Gen, Kern, the really appalling thing is what you couldn’t see, the radioactivity that was brought up from the shale formation by the brine water. How are you going to build a lake with Ashland ’s pollution feeding it? Back to Gen. Kern, page 302…
Meanwhile, as mentioned, we had Huntington District doing further studies as to how the stuff got to the Big Sandy River and to the potential lake and what would happen. What we discovered was that there were two components, surface runoff and ground water. We also found a fault area through there, so we traced that.

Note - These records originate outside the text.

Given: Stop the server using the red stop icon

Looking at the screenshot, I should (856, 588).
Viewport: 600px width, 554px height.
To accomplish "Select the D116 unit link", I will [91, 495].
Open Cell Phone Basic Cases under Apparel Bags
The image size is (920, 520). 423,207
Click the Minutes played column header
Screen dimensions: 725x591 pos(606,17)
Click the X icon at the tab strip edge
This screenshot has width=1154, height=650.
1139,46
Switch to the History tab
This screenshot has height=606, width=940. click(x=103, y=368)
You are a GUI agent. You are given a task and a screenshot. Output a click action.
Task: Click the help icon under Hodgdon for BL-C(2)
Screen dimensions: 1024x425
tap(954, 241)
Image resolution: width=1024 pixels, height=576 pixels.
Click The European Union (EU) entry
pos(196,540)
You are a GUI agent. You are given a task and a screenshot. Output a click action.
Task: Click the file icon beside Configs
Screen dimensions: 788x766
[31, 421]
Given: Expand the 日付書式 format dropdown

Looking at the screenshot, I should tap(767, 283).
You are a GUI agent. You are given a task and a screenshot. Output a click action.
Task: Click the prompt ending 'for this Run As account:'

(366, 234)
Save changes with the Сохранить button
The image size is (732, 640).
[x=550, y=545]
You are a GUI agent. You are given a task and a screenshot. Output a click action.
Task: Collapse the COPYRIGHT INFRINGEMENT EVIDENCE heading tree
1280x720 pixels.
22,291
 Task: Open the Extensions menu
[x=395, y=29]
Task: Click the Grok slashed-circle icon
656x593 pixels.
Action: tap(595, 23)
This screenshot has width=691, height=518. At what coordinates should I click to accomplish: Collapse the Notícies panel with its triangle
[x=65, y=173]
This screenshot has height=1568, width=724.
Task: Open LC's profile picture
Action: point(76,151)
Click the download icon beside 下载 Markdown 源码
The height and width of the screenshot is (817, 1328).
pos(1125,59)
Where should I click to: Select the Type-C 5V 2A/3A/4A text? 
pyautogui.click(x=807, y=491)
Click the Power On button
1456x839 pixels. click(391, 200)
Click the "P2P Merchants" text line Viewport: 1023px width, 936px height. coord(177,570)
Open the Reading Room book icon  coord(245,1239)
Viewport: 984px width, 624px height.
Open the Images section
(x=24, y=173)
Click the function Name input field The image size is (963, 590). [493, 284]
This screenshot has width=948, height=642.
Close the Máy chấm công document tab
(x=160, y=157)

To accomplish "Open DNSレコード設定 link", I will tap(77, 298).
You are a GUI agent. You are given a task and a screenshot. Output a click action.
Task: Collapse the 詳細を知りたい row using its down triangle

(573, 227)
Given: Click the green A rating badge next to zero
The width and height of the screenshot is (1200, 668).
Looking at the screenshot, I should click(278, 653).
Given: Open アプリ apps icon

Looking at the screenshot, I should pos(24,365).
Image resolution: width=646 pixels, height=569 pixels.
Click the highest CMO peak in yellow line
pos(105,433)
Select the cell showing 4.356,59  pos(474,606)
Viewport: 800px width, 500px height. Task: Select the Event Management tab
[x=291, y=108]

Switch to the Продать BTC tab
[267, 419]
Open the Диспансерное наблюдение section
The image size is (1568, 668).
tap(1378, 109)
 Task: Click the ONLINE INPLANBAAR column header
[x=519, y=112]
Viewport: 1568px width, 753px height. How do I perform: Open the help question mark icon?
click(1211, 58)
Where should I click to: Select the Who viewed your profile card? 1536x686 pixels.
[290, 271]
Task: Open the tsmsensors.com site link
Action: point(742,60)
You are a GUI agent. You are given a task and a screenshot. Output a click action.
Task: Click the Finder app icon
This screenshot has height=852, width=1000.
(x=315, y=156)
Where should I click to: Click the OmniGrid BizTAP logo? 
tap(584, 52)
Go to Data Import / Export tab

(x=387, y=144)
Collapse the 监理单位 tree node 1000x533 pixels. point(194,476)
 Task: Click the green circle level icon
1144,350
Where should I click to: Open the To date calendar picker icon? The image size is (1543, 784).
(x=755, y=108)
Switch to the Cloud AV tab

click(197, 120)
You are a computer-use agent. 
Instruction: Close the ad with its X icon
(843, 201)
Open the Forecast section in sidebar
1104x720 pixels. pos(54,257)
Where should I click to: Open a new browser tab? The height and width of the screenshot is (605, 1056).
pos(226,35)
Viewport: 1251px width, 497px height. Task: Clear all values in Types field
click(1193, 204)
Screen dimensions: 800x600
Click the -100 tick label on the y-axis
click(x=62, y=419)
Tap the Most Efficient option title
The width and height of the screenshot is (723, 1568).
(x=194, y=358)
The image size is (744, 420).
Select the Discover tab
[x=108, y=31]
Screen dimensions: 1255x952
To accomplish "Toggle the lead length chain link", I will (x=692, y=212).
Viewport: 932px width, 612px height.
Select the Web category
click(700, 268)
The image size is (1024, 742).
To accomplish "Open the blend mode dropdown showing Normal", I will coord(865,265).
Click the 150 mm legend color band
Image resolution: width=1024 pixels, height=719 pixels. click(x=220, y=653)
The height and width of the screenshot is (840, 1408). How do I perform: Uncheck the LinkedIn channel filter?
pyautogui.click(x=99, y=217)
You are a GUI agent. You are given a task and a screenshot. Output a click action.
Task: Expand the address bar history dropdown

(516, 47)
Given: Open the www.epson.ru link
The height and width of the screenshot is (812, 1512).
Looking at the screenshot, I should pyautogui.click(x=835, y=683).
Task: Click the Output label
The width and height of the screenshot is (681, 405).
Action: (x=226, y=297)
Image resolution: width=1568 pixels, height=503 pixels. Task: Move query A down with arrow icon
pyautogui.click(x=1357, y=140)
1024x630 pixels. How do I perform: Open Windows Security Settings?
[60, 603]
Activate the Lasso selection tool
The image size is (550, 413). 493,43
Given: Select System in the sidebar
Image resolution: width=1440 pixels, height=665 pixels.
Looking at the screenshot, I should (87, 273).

What we found was that the way the fault lay, the subsurface water, the ground water, would be cut off before it got to the lake area and would go elsewhere. Where the aquifers came in, they met up against an impervious wall area, and they were diverted elsewhere. An important find – the briny ground water was cut off from going into the lake project area.
Well, congratulations Gen. Kern! A geologic fault line diverts the briny ground water contamination away from your project site to “elsewhere.” Guess what, we live in “elsewhere.” Now that your ground water contamination problem is settled, how are you going to deal with the surface runoff? Once again, Gen. Kern on pages 302-303…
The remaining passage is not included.